Dr. Kirrilly Thompson is an Associate Professor at Central Queensland University’s Appleton Institute. She has conducted ethnographic research on human-horse relations and equestrian cultures since 2000. With interests in animal attachment, risk perception, and behavior change, Kirrilly has researched mounted bullfighting in Spain, showjumping in Europe and Eventing in Australia. In 2015, Kirrilly was one of ABC Radio National’s Top 5 Science Communicators Under 40. She lives in the locale of South Australia where she practices the global sport of dressage on a mare created from frozen semen imported from Germany.
Drs. Adelman and Thompson collaborated previously on the book ‘Gender and Equestrian Sport: Riding Around the World’ (2013).
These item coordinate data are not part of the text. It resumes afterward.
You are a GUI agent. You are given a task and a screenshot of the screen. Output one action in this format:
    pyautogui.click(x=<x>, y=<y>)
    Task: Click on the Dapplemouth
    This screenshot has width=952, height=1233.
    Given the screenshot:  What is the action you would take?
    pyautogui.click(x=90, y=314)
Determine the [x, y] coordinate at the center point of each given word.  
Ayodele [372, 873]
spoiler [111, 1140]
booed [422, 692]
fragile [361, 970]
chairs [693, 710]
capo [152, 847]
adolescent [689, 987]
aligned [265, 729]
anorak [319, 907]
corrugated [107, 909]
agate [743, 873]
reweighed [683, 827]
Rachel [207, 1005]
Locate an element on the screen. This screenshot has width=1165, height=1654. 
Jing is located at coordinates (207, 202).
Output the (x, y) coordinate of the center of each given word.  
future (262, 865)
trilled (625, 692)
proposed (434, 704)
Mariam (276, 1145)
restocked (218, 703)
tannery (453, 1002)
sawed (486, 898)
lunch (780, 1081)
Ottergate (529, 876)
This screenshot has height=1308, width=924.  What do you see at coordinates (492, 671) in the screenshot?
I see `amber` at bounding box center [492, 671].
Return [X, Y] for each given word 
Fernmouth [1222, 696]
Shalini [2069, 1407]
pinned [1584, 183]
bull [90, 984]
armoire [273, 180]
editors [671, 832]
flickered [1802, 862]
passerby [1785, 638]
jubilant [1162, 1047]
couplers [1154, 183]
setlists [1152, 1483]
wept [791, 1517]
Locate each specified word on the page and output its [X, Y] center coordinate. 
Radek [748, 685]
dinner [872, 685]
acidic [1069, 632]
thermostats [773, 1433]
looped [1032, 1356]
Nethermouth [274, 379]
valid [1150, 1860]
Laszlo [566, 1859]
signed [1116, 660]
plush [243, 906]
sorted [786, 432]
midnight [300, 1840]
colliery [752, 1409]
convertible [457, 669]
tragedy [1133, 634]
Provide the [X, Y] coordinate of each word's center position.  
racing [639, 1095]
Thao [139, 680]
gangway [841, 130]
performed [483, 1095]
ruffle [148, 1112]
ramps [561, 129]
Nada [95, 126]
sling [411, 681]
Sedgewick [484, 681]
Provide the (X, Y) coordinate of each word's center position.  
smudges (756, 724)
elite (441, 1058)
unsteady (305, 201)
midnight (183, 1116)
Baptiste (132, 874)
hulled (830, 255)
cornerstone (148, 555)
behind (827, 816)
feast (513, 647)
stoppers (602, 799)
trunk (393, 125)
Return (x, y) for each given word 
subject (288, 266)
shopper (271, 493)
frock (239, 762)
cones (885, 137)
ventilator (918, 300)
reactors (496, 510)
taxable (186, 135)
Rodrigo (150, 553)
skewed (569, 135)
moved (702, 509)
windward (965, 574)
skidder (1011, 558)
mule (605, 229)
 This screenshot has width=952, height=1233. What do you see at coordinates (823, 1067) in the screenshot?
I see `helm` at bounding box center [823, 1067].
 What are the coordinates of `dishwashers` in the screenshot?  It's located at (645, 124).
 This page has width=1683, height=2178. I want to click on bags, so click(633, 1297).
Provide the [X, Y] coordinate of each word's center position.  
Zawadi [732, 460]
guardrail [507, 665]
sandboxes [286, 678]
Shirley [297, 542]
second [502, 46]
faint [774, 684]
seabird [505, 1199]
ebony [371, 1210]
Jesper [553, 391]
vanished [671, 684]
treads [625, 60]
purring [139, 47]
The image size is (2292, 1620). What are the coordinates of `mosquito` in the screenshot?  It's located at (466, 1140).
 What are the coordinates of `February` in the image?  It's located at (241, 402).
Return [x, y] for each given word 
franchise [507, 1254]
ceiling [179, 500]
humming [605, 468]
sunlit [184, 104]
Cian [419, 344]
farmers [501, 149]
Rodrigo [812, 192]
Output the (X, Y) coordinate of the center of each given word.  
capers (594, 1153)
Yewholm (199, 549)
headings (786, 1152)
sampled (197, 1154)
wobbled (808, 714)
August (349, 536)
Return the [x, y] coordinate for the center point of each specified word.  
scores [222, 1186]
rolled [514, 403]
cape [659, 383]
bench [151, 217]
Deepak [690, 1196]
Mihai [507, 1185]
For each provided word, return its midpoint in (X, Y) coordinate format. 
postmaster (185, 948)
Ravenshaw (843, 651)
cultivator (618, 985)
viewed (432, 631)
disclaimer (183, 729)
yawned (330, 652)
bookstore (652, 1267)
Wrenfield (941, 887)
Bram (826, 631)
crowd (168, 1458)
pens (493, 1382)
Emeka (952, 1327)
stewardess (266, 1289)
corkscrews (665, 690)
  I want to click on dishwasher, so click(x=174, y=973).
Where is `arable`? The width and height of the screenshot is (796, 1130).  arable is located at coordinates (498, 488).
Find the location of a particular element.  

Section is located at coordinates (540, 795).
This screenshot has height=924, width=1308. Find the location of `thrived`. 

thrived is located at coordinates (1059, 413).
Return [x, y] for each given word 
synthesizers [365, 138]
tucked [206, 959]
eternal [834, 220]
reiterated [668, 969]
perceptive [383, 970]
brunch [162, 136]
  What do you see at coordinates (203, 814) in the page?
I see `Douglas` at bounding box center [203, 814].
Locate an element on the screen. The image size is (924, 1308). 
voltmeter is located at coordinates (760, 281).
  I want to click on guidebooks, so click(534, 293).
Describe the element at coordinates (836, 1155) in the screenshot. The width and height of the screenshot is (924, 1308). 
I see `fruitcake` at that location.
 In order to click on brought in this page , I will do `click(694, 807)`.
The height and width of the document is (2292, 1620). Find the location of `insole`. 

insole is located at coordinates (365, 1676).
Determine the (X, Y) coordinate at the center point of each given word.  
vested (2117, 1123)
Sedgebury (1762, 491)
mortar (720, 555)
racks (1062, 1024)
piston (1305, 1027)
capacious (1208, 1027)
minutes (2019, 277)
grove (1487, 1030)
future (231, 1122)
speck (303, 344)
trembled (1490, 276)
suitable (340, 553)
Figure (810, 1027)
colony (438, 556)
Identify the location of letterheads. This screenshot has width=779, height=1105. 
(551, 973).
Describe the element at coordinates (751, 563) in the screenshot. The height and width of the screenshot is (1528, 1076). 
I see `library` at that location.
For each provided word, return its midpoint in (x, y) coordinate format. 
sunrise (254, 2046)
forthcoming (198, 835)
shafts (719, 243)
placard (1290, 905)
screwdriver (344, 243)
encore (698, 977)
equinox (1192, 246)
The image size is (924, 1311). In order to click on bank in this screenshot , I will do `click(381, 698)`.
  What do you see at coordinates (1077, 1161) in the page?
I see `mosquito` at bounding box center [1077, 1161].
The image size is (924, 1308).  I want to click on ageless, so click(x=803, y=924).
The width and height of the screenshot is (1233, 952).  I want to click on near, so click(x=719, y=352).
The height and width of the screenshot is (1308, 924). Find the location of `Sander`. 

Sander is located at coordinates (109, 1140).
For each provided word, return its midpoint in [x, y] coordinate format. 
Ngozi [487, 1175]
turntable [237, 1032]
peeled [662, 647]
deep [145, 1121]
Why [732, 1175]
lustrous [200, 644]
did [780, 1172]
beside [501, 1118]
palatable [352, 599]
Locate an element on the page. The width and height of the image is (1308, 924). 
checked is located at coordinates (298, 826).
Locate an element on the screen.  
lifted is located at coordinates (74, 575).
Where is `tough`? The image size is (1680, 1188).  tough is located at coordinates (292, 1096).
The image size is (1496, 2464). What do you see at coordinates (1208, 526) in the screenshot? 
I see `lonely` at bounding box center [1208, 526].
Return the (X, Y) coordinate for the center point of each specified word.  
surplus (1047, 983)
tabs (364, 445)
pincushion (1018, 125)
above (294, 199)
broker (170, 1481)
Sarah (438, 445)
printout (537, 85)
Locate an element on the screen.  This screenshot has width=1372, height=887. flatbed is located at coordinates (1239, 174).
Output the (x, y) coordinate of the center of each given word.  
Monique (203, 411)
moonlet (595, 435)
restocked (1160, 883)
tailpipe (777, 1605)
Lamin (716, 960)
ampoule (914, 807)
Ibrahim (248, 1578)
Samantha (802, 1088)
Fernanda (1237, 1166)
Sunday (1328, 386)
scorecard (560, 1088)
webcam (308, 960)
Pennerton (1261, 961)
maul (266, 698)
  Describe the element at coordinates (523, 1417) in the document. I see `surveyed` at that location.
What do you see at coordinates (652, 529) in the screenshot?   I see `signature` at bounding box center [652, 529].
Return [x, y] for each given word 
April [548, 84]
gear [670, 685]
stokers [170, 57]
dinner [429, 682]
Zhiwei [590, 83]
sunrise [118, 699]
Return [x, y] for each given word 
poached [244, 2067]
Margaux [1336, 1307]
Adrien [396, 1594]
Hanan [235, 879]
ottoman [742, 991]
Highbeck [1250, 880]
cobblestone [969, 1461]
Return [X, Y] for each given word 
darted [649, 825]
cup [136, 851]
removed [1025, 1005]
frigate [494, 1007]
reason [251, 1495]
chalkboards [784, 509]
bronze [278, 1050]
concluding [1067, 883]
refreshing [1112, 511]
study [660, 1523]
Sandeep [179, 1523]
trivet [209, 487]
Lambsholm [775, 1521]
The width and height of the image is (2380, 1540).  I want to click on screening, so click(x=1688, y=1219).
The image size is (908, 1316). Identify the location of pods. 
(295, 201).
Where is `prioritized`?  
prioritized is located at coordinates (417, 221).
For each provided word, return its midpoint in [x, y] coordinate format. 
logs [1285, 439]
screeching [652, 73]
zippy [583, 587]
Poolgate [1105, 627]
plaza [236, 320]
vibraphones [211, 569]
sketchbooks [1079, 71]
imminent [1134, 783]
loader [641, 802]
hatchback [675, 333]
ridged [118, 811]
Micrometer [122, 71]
This edited volume demonstrates the broader socio-cultural context for individual human-horse relations and equestrian practices by documenting the international value of equines; socially, culturally, as subjects of academic study and as drivers of public policy. It broadens our understanding of the importance of horses to humans by providing case studies from an unprecedented diversity of cultures. The volume is grounded in the contention that the changing status of equines reveals - and moves us to reflect on - important material and symbolic societal transformations ushered in by (post)modernity which affect local and global contexts alike.
Through a detailed consideration of the social relations and cultural dimensions of equestrian practices across several continents, this volume provides readers with an understanding of the ways in which interactions with horses provide global connectivity with localized identities, and vice versa. It further discusses new frontiers in the research on and practice of equestrianism, framed against global megatrends and local micro-trends.